E para que não nos esqueçamos de como a poesia é importante na luta por dias melhores, o blog indica dois livros importantes demais para entender a poesia como luta:
Poesia – Bertolt Brecht – Editora Perspectiva
Com tradução e introdução de André Vallias, este lindo livro é um catatau que reúne toda a combativa e bela produção poética e um dos maiores intelectuais do século XX. Brecht viveu apenas 44 anos mas nesse período sua produção foi assombrosa: 48 peças, 3 romances, 230 contos, 6 coleções de narrativas, 1.200 artigos sobre teatro e, muito, muito mais. E no meio dessa produção impressionante, cerca de 2.300 poemas, parte deles reunidos. Brecht era um observador arguto e crítico contumaz de qualquer totalitarismo, fugiu dos nazistas, exilou-se na América e sofreu de um tédio mortal naquela terra dos Bravos. O livro tem inúmeras anotações dos diários do autor e permitem ver suas ideias explosivas, suas alterações de humor, sua idiossincrasia. Mas também há muitos, belos poemas, gritos de revolta contra as injustiças da humanidade, a opressão dos poucos mais fortes contra a maioria mais fraca.
Dentre os inúmeros e belos poemas, cada um nos chamando à consciência, podemos transcrever este:
Sobre a violência
A torrente que irrompe é chamada de violenta
Mas o leito do rio que a constrange
Ninguém chama de violento.
A tormenta que verga as bétulas
É tida por violenta
Mas o que dizer da tormenta
Que verga os trabalhadores de rua?
É livro para ter em casa, consultar sempre para que nunca nos esqueçamos pelo que lutamos e qual é a boa luta.
50 poemas de revolta – Companhia das letras
Diferente do livro anterior, este é de bolso, pequeno, mas não é menor pois o conteúdo compensa muito. É uma coletânea de poemas de diversos autores brasileiros de diversas épocas, sempre em tom denunciativo, mostrando que a poesia brasileira também foi e é de resistência, de denúncia, de dar um nó no estômago do leitor ao mostrar o que insistimos em não ver.

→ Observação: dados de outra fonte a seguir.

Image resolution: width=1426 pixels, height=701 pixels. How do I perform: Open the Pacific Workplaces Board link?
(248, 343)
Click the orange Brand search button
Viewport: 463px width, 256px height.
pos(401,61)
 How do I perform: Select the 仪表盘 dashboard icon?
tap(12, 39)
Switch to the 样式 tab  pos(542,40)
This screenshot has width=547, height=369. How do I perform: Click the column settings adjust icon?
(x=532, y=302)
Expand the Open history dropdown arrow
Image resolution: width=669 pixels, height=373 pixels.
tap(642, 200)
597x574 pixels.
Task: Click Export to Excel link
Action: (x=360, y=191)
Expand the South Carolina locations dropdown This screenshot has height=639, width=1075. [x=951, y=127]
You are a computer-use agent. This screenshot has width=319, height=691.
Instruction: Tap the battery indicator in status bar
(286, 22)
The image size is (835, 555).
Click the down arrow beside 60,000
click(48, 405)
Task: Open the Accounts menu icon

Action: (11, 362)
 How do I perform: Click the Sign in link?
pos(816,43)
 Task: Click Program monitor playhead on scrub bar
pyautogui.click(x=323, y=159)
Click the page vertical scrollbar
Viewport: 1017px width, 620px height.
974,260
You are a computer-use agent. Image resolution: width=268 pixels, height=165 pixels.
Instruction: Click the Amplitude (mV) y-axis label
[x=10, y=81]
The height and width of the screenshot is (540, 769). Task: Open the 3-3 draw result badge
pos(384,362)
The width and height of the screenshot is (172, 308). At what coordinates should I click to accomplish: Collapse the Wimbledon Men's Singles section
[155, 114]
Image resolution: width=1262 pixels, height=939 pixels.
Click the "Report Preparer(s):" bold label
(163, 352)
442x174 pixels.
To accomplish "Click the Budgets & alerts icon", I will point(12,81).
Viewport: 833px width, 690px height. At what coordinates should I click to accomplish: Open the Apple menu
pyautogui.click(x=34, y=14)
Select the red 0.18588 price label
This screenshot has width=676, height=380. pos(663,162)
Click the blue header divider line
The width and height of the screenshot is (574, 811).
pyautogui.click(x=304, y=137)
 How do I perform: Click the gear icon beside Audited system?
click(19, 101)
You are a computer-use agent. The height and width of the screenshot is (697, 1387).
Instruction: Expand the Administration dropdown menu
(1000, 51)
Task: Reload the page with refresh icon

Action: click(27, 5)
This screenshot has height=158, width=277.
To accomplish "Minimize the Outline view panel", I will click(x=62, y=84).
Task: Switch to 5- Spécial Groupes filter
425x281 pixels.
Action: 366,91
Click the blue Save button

Há desde nomes muito conhecidos como João Cabral de Mello Neto e seu severino com letra minúscula até Vinicius de Moraes e seu operário em construção, passando por Drummond e sua flor que insiste em nascer no asfalto, mas há também autores mais contemporâneos, como o lirismo punk e agressivo de Roberto Piva, falecido semana passada, a denúncia lírica de Hilda Hilst e Ana Cristina Cesar, passando também por novos autores como Laura Liuzzi e Angélica Freitas. Um livrinho valioso que vale sempre ter na estante.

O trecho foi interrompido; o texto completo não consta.